───── Document extract ─────

Weekend Getaway: A Postcard from Sokcho (ghosts and all)

By Mizaru

The info on the Internet regarding a trip to Sokcho is all bunk. Maybe even confusing on purpose. I left Seoul at 6:30 and  arrived at 8:15 p.m. The free advice on the Web suggested the trip would take 3-4 hours depending on getaway traffic, whatever. Sokcho City (Pop. 85.000) is a small city spread out between the East Sea and Seoraksan (mountain range) National Park. It has four bus stations plotted through different parts of the coastal zone, but only one of those terminals is haunted: the Intercity Bus Terminal.

I am not too sure what is was or what is wasn’t that I saw in the terminal that first night. Coming through the mountain pass to Sokcho the trip was so short I was questioning if I got on the right bus. But getting off I could smell the slightly briny air and the light of a full moon was coming and going and at least I was out of Seoul. I hadn’t eaten anything since a Paris Baguette croissant from the morning and with the noticeable bus going up and bus going down on the trip, and then the final descent to sea level; I was feeling lightheaded and out-of-sorts. I almost stepped into some woman who I didn’t see spring out of the bus seat closest to the front door. She was angular with a recusant attitude and very much looked like a boy. I stopped of course but no one was there. I said, “Sorry” only to the bus driver who was just smiling at the only passenger left and waiting for me to get off the bus. With my feet finally on the ground there was a soft ringing in my ears which at the time seemed more like I was actually able to hear the air.

───── Data ─────

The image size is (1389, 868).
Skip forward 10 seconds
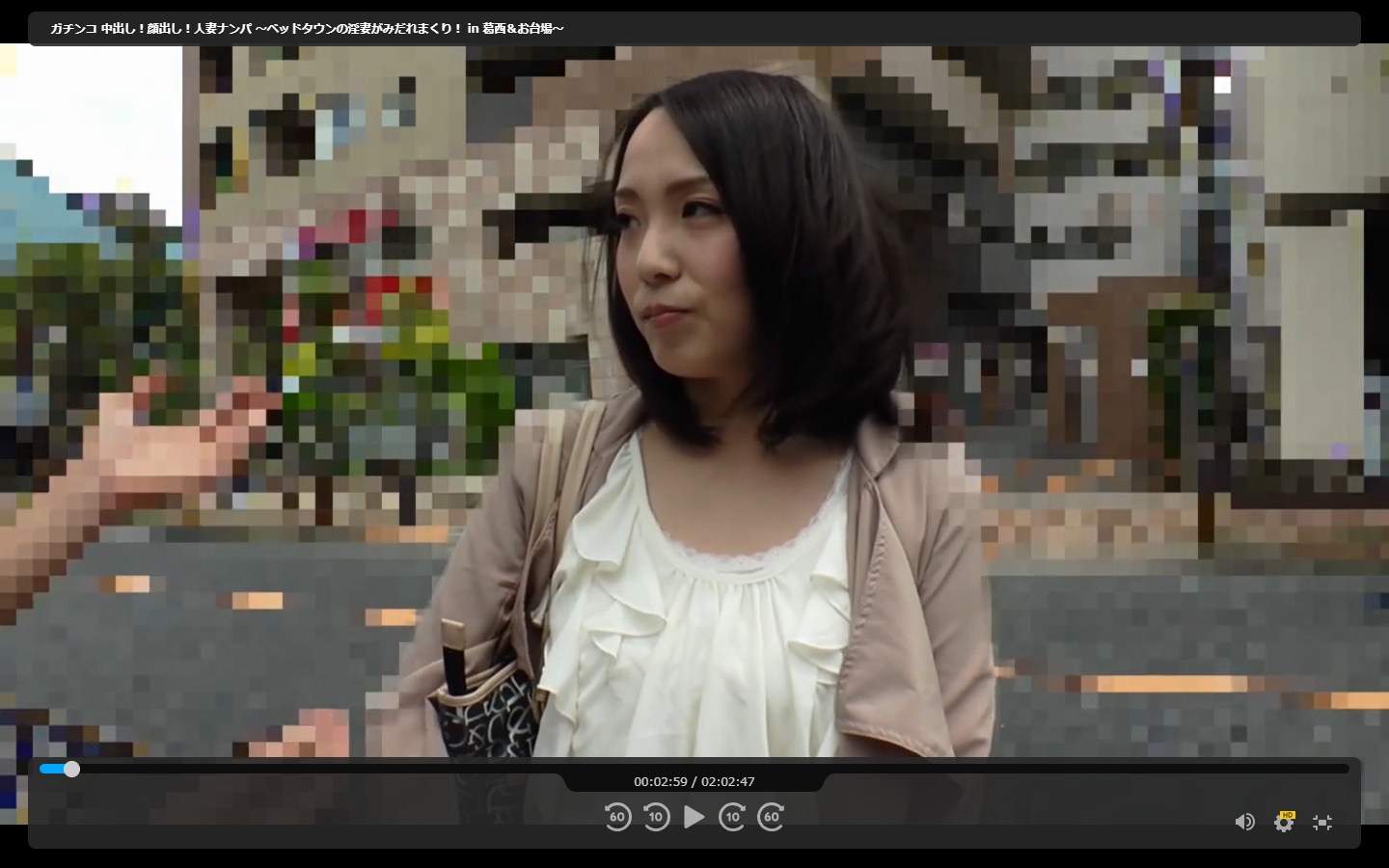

─────

Objectives:
A. Update the Sokcho travel post, starting at "The info on" and ending at "Intercity Bus Terminal.", so that "bunk" becomes "nonsense".
B. Summarize the Sokcho travel post in two sentences.

Results:
A.
The info on the Internet regarding a trip to Sokcho is all nonsense. Maybe even confusing on purpose. I left Seoul at 6:30 and  arrived at 8:15 p.m. The free advice on the Web suggested the trip would take 3-4 hours depending on getaway traffic, whatever. Sokcho City (Pop. 85.000) is a small city spread out between the East Sea and Seoraksan (mountain range) National Park. It has four bus stations plotted through different parts of the coastal zone, but only one of those terminals is haunted: the Intercity Bus Terminal.

B. The writer calls the online information about traveling to Sokcho wrong: the bus left Seoul at 6:30 and arrived at 8:15 p.m., not after the 3-4 hours the Web suggested, in a small coastal city between the East Sea and Seoraksan National Park whose Intercity Bus Terminal is the only one of its four bus stations said to be haunted. Hungry and lightheaded on arrival, the writer nearly stepped into an angular woman who seemed to spring from the front seat, but no one was there, and on stepping off the bus the writer noticed a soft ringing in the ears.